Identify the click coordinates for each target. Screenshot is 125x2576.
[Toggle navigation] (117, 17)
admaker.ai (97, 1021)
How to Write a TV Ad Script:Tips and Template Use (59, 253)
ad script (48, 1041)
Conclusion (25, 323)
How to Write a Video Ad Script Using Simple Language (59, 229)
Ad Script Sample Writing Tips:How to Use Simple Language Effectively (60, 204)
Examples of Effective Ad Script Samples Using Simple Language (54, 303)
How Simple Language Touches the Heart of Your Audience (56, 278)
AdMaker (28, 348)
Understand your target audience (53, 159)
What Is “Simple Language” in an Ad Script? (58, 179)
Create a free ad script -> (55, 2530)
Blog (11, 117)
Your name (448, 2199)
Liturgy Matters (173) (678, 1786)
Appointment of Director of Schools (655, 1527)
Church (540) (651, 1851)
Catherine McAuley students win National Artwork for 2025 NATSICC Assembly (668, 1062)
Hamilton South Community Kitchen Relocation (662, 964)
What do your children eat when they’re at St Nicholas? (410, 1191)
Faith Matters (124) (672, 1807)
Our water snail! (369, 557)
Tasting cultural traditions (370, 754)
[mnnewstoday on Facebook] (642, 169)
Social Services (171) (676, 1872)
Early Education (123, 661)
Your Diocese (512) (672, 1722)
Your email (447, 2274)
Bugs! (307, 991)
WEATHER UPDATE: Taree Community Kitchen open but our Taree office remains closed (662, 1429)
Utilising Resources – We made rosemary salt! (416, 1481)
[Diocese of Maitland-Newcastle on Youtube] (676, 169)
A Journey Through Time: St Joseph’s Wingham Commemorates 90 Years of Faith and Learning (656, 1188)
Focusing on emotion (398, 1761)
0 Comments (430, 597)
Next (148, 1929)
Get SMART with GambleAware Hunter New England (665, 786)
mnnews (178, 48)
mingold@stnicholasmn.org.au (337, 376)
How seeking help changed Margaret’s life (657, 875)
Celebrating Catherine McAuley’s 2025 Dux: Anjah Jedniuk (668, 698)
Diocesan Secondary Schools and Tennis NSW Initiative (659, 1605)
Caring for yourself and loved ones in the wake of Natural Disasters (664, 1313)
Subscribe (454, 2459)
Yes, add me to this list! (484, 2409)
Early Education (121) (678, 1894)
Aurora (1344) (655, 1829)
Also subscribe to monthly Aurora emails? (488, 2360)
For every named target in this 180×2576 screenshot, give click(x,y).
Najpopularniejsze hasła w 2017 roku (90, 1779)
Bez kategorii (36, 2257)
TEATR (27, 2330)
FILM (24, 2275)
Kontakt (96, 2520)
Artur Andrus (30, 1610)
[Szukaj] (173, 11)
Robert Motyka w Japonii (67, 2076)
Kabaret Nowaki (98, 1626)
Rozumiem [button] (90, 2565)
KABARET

☆ ☆ ☆ ☆ ☆

Task -> Word for word, reproduce the listing above from its start up to and including the line that has "Understand your target audience (53, 159)". Give only those lines.

Exercise response ->
Identify the click coordinates for each target. Screenshot is 125x2576.
[Toggle navigation] (117, 17)
admaker.ai (97, 1021)
How to Write a TV Ad Script:Tips and Template Use (59, 253)
ad script (48, 1041)
Conclusion (25, 323)
How to Write a Video Ad Script Using Simple Language (59, 229)
Ad Script Sample Writing Tips:How to Use Simple Language Effectively (60, 204)
Examples of Effective Ad Script Samples Using Simple Language (54, 303)
How Simple Language Touches the Heart of Your Audience (56, 278)
AdMaker (28, 348)
Understand your target audience (53, 159)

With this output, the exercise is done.